Don Arcangelo Rotunno non era un archeologo da scrivania. Dedicò gran parte della propria vita a perlustrare il territorio di Padula e del Vallo di Diano alla ricerca di tracce del passato, dall’epoca lucana a quella romana, lasciando una enorme quantità di appunti, diari di ricognizione e note manoscritte. Molti di questi scritti rimasero inediti per decenni, diventando però fondamentali per gli studiosi venuti dopo di lui, come Venturino Panebianco, che negli anni ’50 avviò gli scavi sistematici nella zona.

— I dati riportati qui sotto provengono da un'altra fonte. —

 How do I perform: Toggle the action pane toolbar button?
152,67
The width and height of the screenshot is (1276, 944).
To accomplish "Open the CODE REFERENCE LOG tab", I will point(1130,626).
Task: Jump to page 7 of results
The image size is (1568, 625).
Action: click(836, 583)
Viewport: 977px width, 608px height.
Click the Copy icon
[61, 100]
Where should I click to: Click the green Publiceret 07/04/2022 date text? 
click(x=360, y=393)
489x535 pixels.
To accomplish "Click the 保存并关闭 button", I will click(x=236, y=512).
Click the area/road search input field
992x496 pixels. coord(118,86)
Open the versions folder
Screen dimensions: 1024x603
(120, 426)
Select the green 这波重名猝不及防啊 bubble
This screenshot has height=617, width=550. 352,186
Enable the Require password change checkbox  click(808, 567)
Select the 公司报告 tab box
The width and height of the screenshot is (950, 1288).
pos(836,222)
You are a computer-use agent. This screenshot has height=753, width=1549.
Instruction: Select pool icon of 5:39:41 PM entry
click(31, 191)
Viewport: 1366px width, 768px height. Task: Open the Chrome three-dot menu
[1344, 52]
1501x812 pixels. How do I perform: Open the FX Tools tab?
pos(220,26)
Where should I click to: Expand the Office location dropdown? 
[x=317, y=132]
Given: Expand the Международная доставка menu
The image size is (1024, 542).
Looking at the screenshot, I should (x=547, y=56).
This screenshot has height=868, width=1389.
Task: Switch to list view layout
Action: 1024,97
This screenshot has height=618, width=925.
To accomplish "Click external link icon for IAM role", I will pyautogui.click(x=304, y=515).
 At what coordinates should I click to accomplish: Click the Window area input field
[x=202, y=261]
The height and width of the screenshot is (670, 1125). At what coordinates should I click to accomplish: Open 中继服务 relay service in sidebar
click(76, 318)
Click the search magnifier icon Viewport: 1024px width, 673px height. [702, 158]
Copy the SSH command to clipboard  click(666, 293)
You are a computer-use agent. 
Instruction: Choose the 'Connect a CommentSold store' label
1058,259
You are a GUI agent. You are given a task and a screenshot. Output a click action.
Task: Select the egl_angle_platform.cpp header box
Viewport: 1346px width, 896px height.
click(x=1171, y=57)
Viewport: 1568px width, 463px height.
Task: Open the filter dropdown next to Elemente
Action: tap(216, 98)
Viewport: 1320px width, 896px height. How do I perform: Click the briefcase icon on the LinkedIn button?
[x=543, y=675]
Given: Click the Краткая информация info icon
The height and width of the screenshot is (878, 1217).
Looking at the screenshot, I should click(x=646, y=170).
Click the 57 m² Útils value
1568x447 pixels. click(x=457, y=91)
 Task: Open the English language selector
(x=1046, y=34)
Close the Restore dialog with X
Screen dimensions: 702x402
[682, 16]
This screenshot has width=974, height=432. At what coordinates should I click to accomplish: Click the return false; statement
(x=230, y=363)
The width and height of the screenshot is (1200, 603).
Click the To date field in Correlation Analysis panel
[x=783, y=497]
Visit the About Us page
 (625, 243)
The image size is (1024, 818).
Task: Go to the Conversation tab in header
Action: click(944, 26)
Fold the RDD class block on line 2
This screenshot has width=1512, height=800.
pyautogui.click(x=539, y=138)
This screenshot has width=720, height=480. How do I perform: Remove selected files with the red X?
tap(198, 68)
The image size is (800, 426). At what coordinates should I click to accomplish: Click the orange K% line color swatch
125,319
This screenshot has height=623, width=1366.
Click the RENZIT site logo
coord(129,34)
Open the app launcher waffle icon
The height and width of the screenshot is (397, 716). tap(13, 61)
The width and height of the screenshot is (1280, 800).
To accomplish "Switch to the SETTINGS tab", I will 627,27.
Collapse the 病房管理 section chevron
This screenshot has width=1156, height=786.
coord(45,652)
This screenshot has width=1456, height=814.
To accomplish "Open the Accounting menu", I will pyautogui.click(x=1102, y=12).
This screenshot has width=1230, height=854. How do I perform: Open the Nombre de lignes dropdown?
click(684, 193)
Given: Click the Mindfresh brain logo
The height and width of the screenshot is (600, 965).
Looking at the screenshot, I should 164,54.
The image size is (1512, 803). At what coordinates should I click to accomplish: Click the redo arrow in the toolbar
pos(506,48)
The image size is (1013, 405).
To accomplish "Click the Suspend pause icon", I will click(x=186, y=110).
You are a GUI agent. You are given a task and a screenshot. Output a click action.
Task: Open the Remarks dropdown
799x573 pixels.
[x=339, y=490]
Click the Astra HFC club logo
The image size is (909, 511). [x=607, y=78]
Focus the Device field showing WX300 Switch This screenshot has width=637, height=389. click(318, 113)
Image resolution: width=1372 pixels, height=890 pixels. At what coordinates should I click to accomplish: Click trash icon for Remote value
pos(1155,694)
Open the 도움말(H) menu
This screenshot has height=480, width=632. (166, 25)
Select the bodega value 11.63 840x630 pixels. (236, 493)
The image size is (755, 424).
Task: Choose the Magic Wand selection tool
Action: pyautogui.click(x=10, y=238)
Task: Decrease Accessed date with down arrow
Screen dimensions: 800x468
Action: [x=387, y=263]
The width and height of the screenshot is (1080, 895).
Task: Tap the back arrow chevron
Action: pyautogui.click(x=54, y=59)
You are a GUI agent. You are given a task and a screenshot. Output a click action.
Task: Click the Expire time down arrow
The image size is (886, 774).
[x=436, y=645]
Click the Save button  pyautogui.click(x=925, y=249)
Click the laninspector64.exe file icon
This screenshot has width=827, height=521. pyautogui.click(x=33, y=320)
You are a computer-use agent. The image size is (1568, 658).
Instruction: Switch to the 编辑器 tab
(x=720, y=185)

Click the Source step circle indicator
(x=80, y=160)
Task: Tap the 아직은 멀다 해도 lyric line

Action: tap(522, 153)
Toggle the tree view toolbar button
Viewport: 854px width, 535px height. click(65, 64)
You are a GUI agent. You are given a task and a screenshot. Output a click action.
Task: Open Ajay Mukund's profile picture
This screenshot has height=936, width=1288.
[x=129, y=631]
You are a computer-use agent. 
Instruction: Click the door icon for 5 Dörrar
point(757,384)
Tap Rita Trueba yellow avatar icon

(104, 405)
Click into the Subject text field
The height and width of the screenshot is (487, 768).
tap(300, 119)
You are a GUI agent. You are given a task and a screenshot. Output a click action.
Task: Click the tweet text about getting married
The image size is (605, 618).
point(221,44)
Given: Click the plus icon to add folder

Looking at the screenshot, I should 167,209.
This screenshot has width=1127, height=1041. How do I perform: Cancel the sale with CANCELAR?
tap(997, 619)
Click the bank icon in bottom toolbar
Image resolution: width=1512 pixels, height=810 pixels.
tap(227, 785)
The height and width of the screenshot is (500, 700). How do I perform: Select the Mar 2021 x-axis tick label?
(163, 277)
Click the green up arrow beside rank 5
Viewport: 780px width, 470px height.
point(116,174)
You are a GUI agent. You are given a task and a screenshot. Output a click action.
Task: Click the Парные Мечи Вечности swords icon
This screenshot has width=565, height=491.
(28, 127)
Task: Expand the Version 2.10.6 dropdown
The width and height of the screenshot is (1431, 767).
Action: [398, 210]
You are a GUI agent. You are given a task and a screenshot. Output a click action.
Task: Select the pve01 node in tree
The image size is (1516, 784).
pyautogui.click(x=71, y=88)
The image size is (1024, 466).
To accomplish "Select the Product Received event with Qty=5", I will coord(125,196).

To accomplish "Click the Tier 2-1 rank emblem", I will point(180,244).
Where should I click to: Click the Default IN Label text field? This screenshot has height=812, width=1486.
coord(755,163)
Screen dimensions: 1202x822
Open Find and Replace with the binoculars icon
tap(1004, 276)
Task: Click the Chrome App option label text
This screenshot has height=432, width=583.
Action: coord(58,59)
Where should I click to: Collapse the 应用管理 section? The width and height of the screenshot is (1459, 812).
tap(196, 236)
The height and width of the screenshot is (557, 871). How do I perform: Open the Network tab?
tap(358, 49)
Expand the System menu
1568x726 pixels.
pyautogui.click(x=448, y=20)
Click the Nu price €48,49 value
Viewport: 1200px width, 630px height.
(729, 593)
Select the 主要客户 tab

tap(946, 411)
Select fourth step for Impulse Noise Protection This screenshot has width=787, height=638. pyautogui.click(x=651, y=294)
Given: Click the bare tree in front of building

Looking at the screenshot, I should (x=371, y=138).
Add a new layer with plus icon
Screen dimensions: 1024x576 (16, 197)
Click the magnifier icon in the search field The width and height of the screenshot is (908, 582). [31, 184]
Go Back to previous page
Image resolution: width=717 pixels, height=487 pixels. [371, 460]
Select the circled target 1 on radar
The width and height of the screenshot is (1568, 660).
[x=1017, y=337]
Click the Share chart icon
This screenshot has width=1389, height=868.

La battaglia per la Certosa e il carattere indipendente

Un altro dei suoi grandi impegni fu il recupero del cenobio certosino. Attraverso istanze, sensibilizzazioni e proposte di utilizzo, si batté a lungo per la valorizzazione della Certosa di Padula e per la tutela del patrimonio archeologico locale. Non mancarono le polemiche con la politica del tempo, in particolare con il deputato Giovanni Camera, accusato da Rotunno di non fare abbastanza per il riscatto della Certosa, soprattutto dopo la trasformazione del complesso in campo di concentramento per prigionieri di guerra e disertori a partire dal 1915.
Intellettuale poliedrico, collaborò con diverse riviste pedagogiche dell’epoca, come L’Istitutore di Torino, convinto che il riscatto del Sud Italia dovesse passare soprattutto attraverso l’istruzione dei giovani e dei figli degli emigrati. Tra i suoi scritti più importanti figurano “Il Santuario e la Conciliazione” del 1888 e “Ultimo a comparire” del 1913, un durissimo pamphlet satirico e politico dedicato proprio alle vicende del territorio e della Certosa. In quel celebre testo, Don Arcangelo scrisse: “Madre natura, bizzarra e specialista nelle sue costruzioni, non mi impastò dell’argilla onde si foggiano i collettori o scroccatori di suffragi… Libero cittadino… mi sento cavaliere nell’anima e nel cuore; e mi basta”.
La storica polemica sulla scuola

All’inizio del 1913, la questione relativa alla costruzione della nuova scuola assunse toni molto duri. Una parte dell’amministrazione comunale, composta dai liberali giolittiani vicini al deputato Giovanni Camera, voleva costruire l’edificio nel centro storico più antico, nell’area della vecchia Chiesa di San Pietro. Un altro gruppo di cittadini e notabili riteneva invece più opportuno realizzarlo nella zona sotto San Paolo, nell’area della nuova espansione urbana. La scuola divenne così occasione di confronto sul futuro urbanistico e sociale di Padula, tra “sanpietristi” e “sanpaolisti”. Le tensioni degenerarono al punto che, nelle elezioni del 1924, stanco delle promesse non mantenute, Don Arcangelo appoggiò apertamente Giovanni Amendola, noto politico antifascista, contribuendo in modo decisivo alla sconfitta elettorale di Camera.
L’eredità culturale
Don Arcangelo Rotunno si spense il 22 ottobre 1938 nella “sua” Padula, che oggi gli ha dedicato sia una via del centro storico sia la scuola elementare. Gran parte del suo lavoro scientifico è stato riscoperto nel secondo dopoguerra. Nel 1978, lo storico Italo Gallo pubblicò il volume “Arcangelo Rotunno e Padula”, edito da Laveglia, che contribuì a rimettere ordine nella sua vasta eredità culturale, seguita poi dalla pubblicazione di diverse raccolte dei suoi scritti.